Reparlons ainsi du gag cuisant arrivé en Juin 2013 dans le data center de Bull qui hébergeait le service Chorus, le logiciel comptable de l'État. Figurez-vous que le ministère du Budget ne pouvait plus effectuer une seule opération bancaire pendant une semaine. L'État n'était plus capable d'effectuer le moindre virement ou encaissement. Bercy était à sec ! Le serveur de Chorus était tombé pour une histoire de coup de perceuse ; officieusement, une alarme incendie d'un bureau s'était déclenché suite à un barbecue sur le parking. Heureusement pour Bull que vue la criticité du système, il y avait obligation de tenir une machine à plus de 300 km avec les données copiées en permanence. Ce serveur de secours était installé... exactement sous le serveur principal. Noyé lui aussi sous les sprinklers...
Belle douche froide pour la réputation de notre glorieux Cloud Souverain, et pourtant on n'avait pas encore vu les non-preuves de CloudWatt et Numergy.

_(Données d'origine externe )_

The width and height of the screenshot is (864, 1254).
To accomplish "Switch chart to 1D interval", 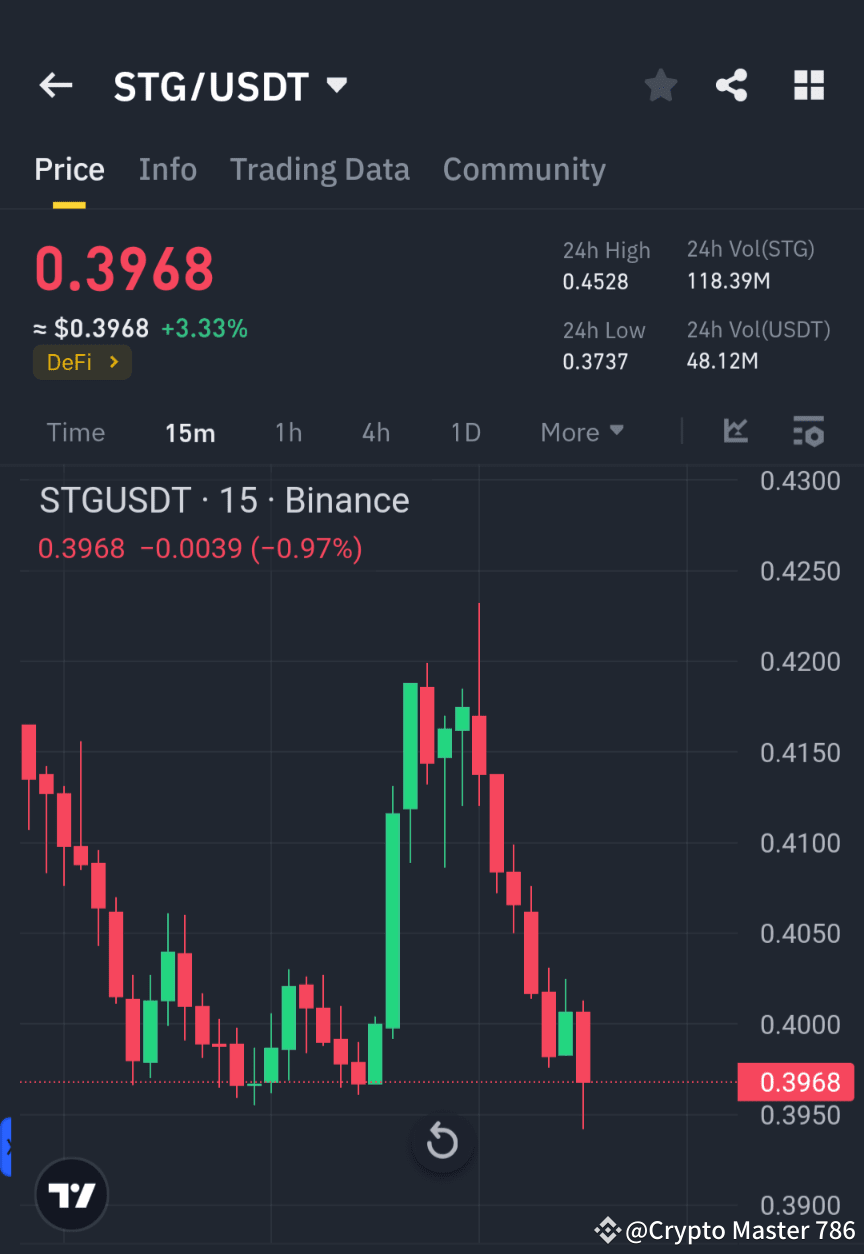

Comment peut-on justifier qu'en payant plus cher, avec des sous-traitants de bien moindre qualité, on gagne en souveraineté numérique ? Surtout qu'au final, les-dits prestataires utilisent rarement du matériel français, mais plutôt d'importation américaine ou chinoise : le processeur vient de chez Intel, le routeur de chez Cisco. Et les-dits opérateurs finissent par installer des logiciels aussi opaques que ceux de leurs concurrents non-français. Et comme ils n'arrivent pas à les faire tourner, les frais de maintenance dérapent plus sérieusement que les coûts du porte-avion Charles de Gaulle.
Pauvre France ! Pauvre French Tech...

L'étape suivante sera l'OS souverain, mais comme nos visages sont rougis à force de se mettre des claques de rire, nous gardons un peu de notre mauvaise fois pour une prochaine fois.

Enfant du futur immédiat, au lieu de se plaindre que les pays étrangers menacent par leur savoir-faire notre indépendance, je te rappelle ce truisme : L'innovation ne se décide jamais par une décision bureaucratique. Or, les fées ministérielles qui ont présidé à la naissance du Cloud Souverain ont vite fait d'aller voir ailleurs avant sa première nuit.